**Source material**
——————

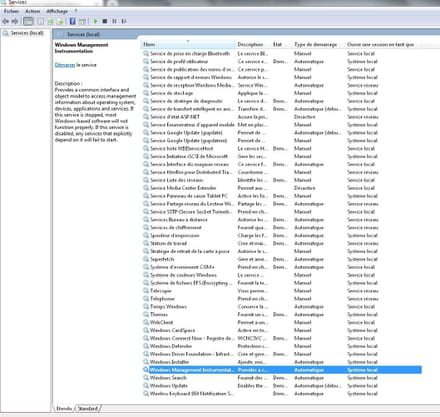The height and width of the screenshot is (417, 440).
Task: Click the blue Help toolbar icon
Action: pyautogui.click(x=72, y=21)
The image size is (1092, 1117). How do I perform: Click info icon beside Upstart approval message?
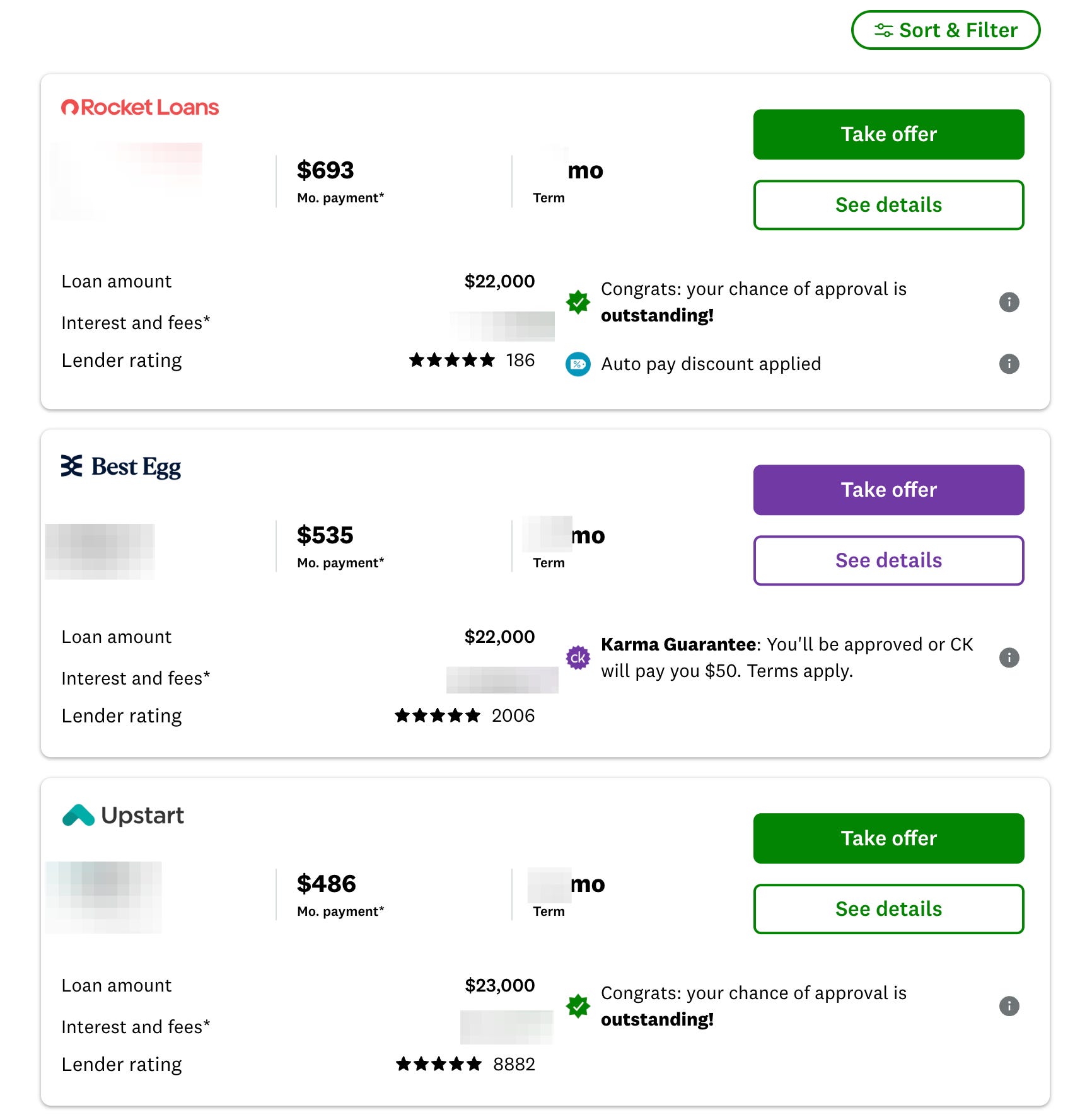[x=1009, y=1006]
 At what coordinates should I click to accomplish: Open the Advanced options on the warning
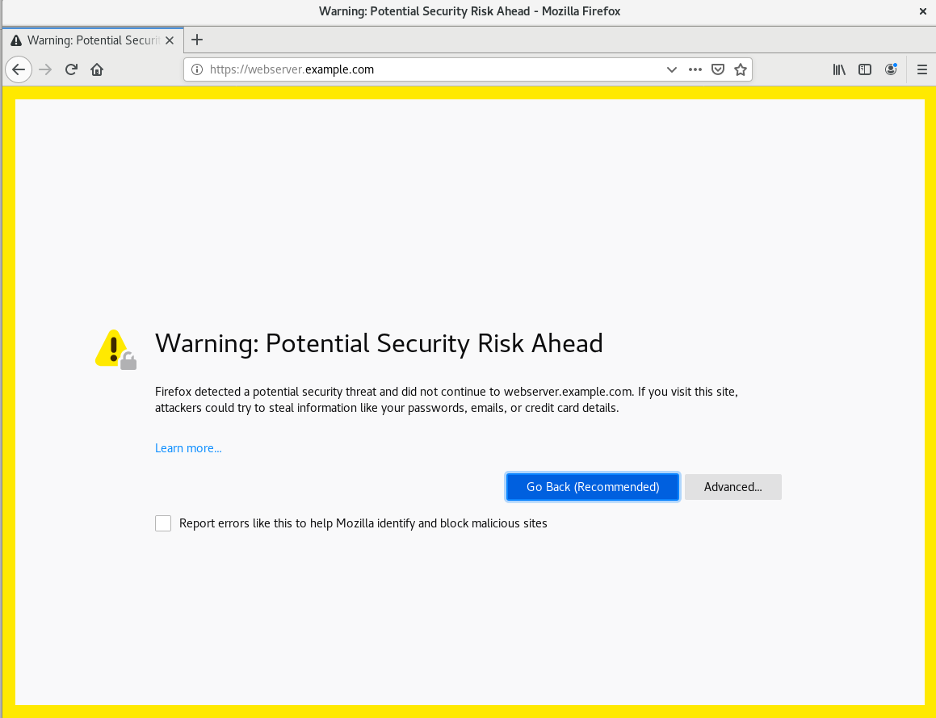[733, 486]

——————

**Your goal**
Nothing but the lines from the line containing "At what coordinates" through the last line of the records above is to be extracted, exactly and with no pictures.

**Response area**
 At what coordinates should I click to accomplish: Open the Advanced options on the warning
[733, 486]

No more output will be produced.